Se il sistema dovesse avere una grande diffusione, allora i mini-Bot potrebbero davvero diventare una vera e propria moneta, parallela all’euro. Di fatto, questo sarebbe un modo per lo Stato per riacquistare la sovranità monetaria. Questa misura non infrangerebbe nemmeno una qualunque norma dell’Unione europea. Sarebbe certamente un nuovo debito dello Stato, ma sarebbe un debito tutto interno, del quale lo Stato stesso sarebbe in grado fissare il tasso di interesse e non di subirlo dai mercati finanziari, come per i Bot.

L’uso dei mini-Bot sarebbe anche un passo verso l’uscita dall’euro, poiché potrebbero diventare di fatto una moneta parallela, anche se senza corso forzoso. Ma a quel punto, in caso di uscita dall’euro, ci vorrebbe ben poco (una leggina) a istituire il corso forzoso (e magari a dare un nome meno “tecnico” a questa nuova moneta). Nonostante i proclami di Draghi sulla irreversibilità dell’euro, la questione non è più una lontana ipotesi. Clemens Fuest, presidente dell’Ifo, il maggiore istituto di studi economici della Germania, un paio di mesi fa aveva proposto di istituire una procedura chiara a livello comunitario per uscire dall’euro, in modo da evitare le lungaggini e le complicazioni che ora si stanno verificando con la Brexit.

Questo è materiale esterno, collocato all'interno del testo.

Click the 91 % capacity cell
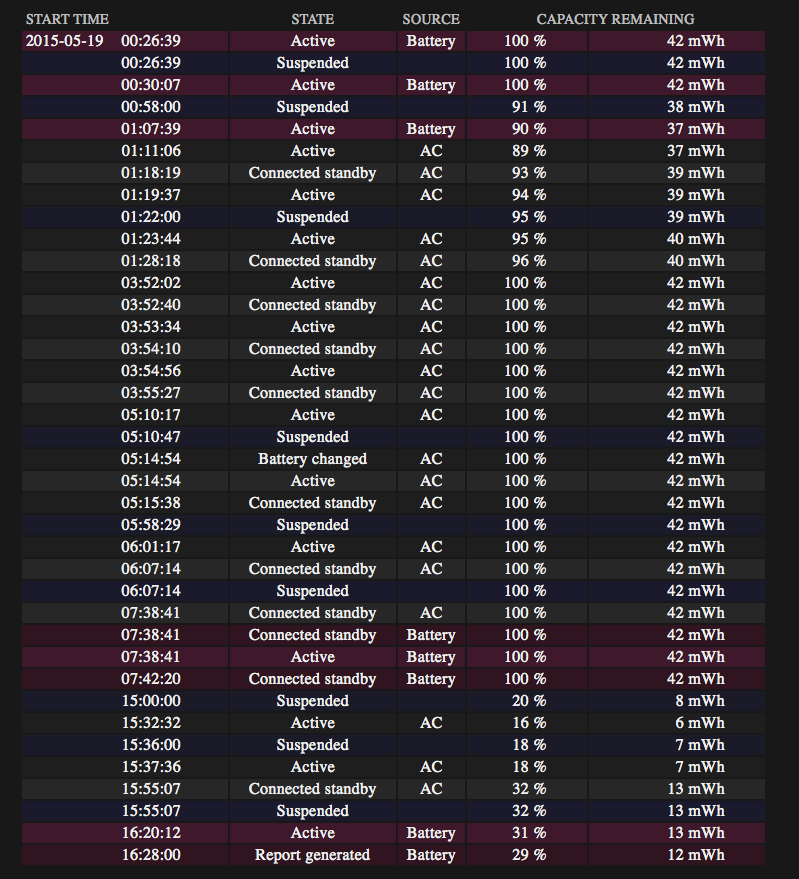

Anche se la Brexit è un’uscita dall’Unione europea e non dall’euro, Fuest ha indicato proprio nell’articolo 50 del trattato di Lisbona il meccanismo (farraginoso) per uscire dall’euro (e dall’Unione europea). E quell’articolo è proprio lo stesso usato dalla Gran Bretagna per la Brexit. E Fuest stesso recentemente in un’intervista è andato oltre, dichiarando: “L’euro era disfunzionale quando è stato concepito. Non poteva funzionare con la struttura istituzionale originaria. Per far sì che funzioni dobbiamo convivere con il fatto che i governi dei singoli Stati membri potrebbero essere insolventi”.

Chiaro il messaggio. L’euro fin dall’inizio non poteva funzionare. Ma può funzionare, se gli stati rischiano di essere insolventi, cioè rischiano di dover accedere al Mes (il Fondo salva-Stati), cioè di continuare a far ingrassare gli stati che presteranno fondi al Mes, con gli interessi pagati da chi ricorre a quel fondo. Si tratta di fatto dello stesso meccanismo attuato con la Grecia: il salvataggio diventa una ghiotta occasione di soldi facili, perché garantiti dalla Bce (che in fondo ne stampa quanti ne vuole) e pagati dallo Stato in difficoltà.

Ma Fuest si spinge oltre: “Però se non facciamo qualcosa di nuovo, l’euro fallirà. Ci servono le riforme adesso e per i prossimi vent’anni conviveremo con un’Eurozona decentralizzata. Se l’Eurozona dovrà diventare uno Stato federale perché l’euro sopravviva, non sopravviverà”. Quindi anche i tedeschi hanno messo nel conto il fallimento dell’euro. Però possibilmente prima vorrebbero spremere l’Italia fino in fondo e poi addossandole le colpe di un fallimento di un sistema monetario che non poteva funzionare.

In questo scenario si comprende l’importanza di uno strumento come i mini-Bot: sarebbero una boccata d’ossigeno per un’economia in carenza di liquidità e allontanerebbero lo spettro di una crisi che in Italia può colpire più duramente. Potrebbero costringere la Germania a uscire dall’euro perché non riesce a spremere più nulla. Anche se a quel punto la colpa e la responsabilità sarebbero tutte loro.